21La structure binaire de cet épisode des mines de Clausthal est donc tout à fait révélatrice. Alors que le voyageur-écrivain s’emploie dans une première partie à systématiquement déconstruire la mythification magique du travail à la mine à travers une évocation ostensiblement désacralisée de la visite du puits, il prolonge et varie, dans la seconde partie consacrée à l’évocation de la vie familiale et sociale du mineur, la tonalité de l’idylle romantique. Cette composition contrastive expose la contradiction idéologique au cœur même de la représentation de la mine selon Heine.
22Le paragraphe intermédiaire, consacré au sentiment typiquement allemand de la Untertanstreue, constitue davantage qu’une digression en forme de transition.

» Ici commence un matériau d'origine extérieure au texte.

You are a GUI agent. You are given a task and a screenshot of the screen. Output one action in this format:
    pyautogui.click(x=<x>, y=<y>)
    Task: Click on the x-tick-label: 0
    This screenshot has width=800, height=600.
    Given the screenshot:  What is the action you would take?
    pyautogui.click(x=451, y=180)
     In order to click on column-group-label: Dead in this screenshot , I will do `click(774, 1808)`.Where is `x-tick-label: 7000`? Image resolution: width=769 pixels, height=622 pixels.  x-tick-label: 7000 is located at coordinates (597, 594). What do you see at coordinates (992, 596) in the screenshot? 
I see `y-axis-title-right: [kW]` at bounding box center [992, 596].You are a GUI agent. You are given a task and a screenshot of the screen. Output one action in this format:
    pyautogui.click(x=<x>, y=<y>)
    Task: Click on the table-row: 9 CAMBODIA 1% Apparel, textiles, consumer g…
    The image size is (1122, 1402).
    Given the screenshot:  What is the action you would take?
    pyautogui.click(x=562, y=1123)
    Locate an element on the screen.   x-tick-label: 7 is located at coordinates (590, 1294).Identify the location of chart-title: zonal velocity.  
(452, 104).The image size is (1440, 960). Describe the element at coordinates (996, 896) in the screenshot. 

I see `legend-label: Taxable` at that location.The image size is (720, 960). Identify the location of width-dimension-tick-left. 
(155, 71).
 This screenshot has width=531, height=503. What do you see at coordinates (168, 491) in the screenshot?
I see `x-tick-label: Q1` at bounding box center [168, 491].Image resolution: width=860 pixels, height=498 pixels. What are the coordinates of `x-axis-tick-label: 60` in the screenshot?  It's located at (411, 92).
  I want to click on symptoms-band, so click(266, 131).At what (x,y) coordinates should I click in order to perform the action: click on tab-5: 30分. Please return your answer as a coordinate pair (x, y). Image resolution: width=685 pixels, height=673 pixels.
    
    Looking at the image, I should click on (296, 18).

Sur le ton de l’ironie, il suggère que le hiatus entre les deux aspects de la mine pourrait s’expliquer par le manque d’esprit révolutionnaire du peuple allemand. Ce qui irait dans le même sens que l’exclamation « Hourrah Lafayette ! » que le visiteur voudrait entendre, mais en vain, au fond du puits. Sous l’apparente neutralité de la description, la chronique de voyage, pour Heine, offre encore l’espace d’une écriture militante.
Notes de bas de page
1 Nous citons d’après l’édition Diogenes Verlag, Zürich, 1993.
2 Pour le texte français, nous renvoyons à la traduction de Y. Deletang-Tardif dans Romantiques allemands, Gallimard, « La Pléiade », Paris, 1963, t. 1.
3 Nous citons d’après l’édition bilingue Aubier-Montaigne, Paris 1975 (traduction de Paul Sucher).
4 Les deux figures sont inspirées, comme on sait, par Abraham-Gottlob Wemer (1750- 1817).
5 « Dans ces pages, qui sont un chef-d’œuvre de réalisme fantastique, Heine est plus proche de Germinal que des Mines de Falun... On sent, dans cette révélation du monde ouvrier, une prise de conscience sociale et politique. La descente vertigineuse dans l’enfer de la mine a visiblement marqué à jamais le jeune bourgeois Heine qui découvre, sous les forêts bruissantes et ensoleillées du Harz, un autre monde, inquiétant et fantomatique, un enfer souterrain où des ombres arrachent au rocher, dans un travail aveugle et sans espoir, l’argent du Prince. » (A. Faure, « Die Harzreise, sur les traces de Heinrich Heine », in : Heine voyageur (ouvrage collectif), Presses Universitaires du Mirail, 1999, p. 23.